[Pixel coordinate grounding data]
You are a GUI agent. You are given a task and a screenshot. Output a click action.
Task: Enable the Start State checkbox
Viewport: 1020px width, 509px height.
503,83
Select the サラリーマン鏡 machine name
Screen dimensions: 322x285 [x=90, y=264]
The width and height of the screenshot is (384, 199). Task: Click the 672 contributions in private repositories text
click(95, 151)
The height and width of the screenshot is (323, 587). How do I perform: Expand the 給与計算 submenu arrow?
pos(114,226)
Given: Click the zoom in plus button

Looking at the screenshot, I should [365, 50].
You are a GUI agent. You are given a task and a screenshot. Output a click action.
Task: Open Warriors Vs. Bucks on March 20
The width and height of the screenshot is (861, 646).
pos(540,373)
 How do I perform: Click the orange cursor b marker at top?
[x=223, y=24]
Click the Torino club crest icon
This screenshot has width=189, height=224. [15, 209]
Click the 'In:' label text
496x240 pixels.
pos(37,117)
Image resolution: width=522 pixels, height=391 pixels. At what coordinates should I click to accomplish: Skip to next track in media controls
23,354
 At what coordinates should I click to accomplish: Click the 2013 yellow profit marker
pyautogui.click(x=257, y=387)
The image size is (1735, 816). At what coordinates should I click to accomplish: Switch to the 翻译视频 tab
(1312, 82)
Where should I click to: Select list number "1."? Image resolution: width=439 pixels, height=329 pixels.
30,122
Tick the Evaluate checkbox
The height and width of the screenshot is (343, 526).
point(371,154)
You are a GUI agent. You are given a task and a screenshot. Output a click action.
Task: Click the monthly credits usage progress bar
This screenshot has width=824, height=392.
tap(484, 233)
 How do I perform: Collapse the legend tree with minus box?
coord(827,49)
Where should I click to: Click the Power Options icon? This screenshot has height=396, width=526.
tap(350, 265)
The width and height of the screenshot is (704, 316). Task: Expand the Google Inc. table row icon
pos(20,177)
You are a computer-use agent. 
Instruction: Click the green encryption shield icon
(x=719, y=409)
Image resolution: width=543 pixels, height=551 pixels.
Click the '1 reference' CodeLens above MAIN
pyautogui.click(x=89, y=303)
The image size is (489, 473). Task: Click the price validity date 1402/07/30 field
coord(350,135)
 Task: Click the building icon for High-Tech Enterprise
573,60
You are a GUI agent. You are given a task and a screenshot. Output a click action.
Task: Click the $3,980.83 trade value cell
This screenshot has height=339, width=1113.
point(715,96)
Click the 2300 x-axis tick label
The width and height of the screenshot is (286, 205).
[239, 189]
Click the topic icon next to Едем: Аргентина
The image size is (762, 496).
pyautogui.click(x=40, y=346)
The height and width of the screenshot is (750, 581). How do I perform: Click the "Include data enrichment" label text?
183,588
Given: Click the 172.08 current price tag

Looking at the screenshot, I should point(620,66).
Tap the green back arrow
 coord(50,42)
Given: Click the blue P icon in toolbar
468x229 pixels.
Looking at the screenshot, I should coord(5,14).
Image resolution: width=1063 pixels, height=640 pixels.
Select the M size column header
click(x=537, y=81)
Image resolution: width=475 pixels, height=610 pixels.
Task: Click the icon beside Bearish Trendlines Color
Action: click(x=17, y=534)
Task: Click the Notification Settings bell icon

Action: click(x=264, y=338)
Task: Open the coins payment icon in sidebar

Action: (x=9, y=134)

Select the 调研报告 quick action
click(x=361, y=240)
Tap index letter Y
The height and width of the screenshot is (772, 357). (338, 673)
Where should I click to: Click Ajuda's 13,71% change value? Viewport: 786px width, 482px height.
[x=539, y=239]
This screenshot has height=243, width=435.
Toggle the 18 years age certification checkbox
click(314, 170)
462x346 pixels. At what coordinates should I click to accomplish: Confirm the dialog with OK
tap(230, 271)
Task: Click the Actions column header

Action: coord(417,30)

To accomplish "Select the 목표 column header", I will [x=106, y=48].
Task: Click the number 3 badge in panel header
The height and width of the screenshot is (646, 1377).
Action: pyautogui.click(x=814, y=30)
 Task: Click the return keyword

DIRECTIONS FOR THIS TASK =
Transcribe the entries above, every line exactly as it reads.

SOLUTION BELOW =
You are a GUI agent. You are given a task and a screenshot. Output a click action.
Task: Enable the Start State checkbox
Viewport: 1020px width, 509px height.
503,83
Select the サラリーマン鏡 machine name
Screen dimensions: 322x285 [x=90, y=264]
The width and height of the screenshot is (384, 199). Task: Click the 672 contributions in private repositories text
click(95, 151)
The height and width of the screenshot is (323, 587). How do I perform: Expand the 給与計算 submenu arrow?
pos(114,226)
Given: Click the zoom in plus button

Looking at the screenshot, I should [365, 50].
You are a GUI agent. You are given a task and a screenshot. Output a click action.
Task: Open Warriors Vs. Bucks on March 20
The width and height of the screenshot is (861, 646).
pos(540,373)
 How do I perform: Click the orange cursor b marker at top?
[x=223, y=24]
Click the Torino club crest icon
This screenshot has width=189, height=224. [15, 209]
Click the 'In:' label text
496x240 pixels.
pos(37,117)
Image resolution: width=522 pixels, height=391 pixels. At what coordinates should I click to accomplish: Skip to next track in media controls
23,354
 At what coordinates should I click to accomplish: Click the 2013 yellow profit marker
pyautogui.click(x=257, y=387)
The image size is (1735, 816). At what coordinates should I click to accomplish: Switch to the 翻译视频 tab
(1312, 82)
Where should I click to: Select list number "1."? Image resolution: width=439 pixels, height=329 pixels.
30,122
Tick the Evaluate checkbox
The height and width of the screenshot is (343, 526).
point(371,154)
You are a GUI agent. You are given a task and a screenshot. Output a click action.
Task: Click the monthly credits usage progress bar
This screenshot has width=824, height=392.
tap(484, 233)
 How do I perform: Collapse the legend tree with minus box?
coord(827,49)
Where should I click to: Click the Power Options icon? This screenshot has height=396, width=526.
tap(350, 265)
The width and height of the screenshot is (704, 316). Task: Expand the Google Inc. table row icon
pos(20,177)
You are a computer-use agent. 
Instruction: Click the green encryption shield icon
(x=719, y=409)
Image resolution: width=543 pixels, height=551 pixels.
Click the '1 reference' CodeLens above MAIN
pyautogui.click(x=89, y=303)
The image size is (489, 473). Task: Click the price validity date 1402/07/30 field
coord(350,135)
 Task: Click the building icon for High-Tech Enterprise
573,60
You are a GUI agent. You are given a task and a screenshot. Output a click action.
Task: Click the $3,980.83 trade value cell
This screenshot has height=339, width=1113.
point(715,96)
Click the 2300 x-axis tick label
The width and height of the screenshot is (286, 205).
[239, 189]
Click the topic icon next to Едем: Аргентина
The image size is (762, 496).
pyautogui.click(x=40, y=346)
The height and width of the screenshot is (750, 581). How do I perform: Click the "Include data enrichment" label text?
183,588
Given: Click the 172.08 current price tag

Looking at the screenshot, I should point(620,66).
Tap the green back arrow
 coord(50,42)
Given: Click the blue P icon in toolbar
468x229 pixels.
Looking at the screenshot, I should coord(5,14).
Image resolution: width=1063 pixels, height=640 pixels.
Select the M size column header
click(x=537, y=81)
Image resolution: width=475 pixels, height=610 pixels.
Task: Click the icon beside Bearish Trendlines Color
Action: click(x=17, y=534)
Task: Click the Notification Settings bell icon

Action: click(x=264, y=338)
Task: Open the coins payment icon in sidebar

Action: (x=9, y=134)

Select the 调研报告 quick action
click(x=361, y=240)
Tap index letter Y
The height and width of the screenshot is (772, 357). (338, 673)
Where should I click to: Click Ajuda's 13,71% change value? Viewport: 786px width, 482px height.
[x=539, y=239]
This screenshot has height=243, width=435.
Toggle the 18 years age certification checkbox
click(314, 170)
462x346 pixels. At what coordinates should I click to accomplish: Confirm the dialog with OK
tap(230, 271)
Task: Click the Actions column header

Action: coord(417,30)

To accomplish "Select the 목표 column header", I will [x=106, y=48].
Task: Click the number 3 badge in panel header
The height and width of the screenshot is (646, 1377).
Action: pyautogui.click(x=814, y=30)
 Task: Click the return keyword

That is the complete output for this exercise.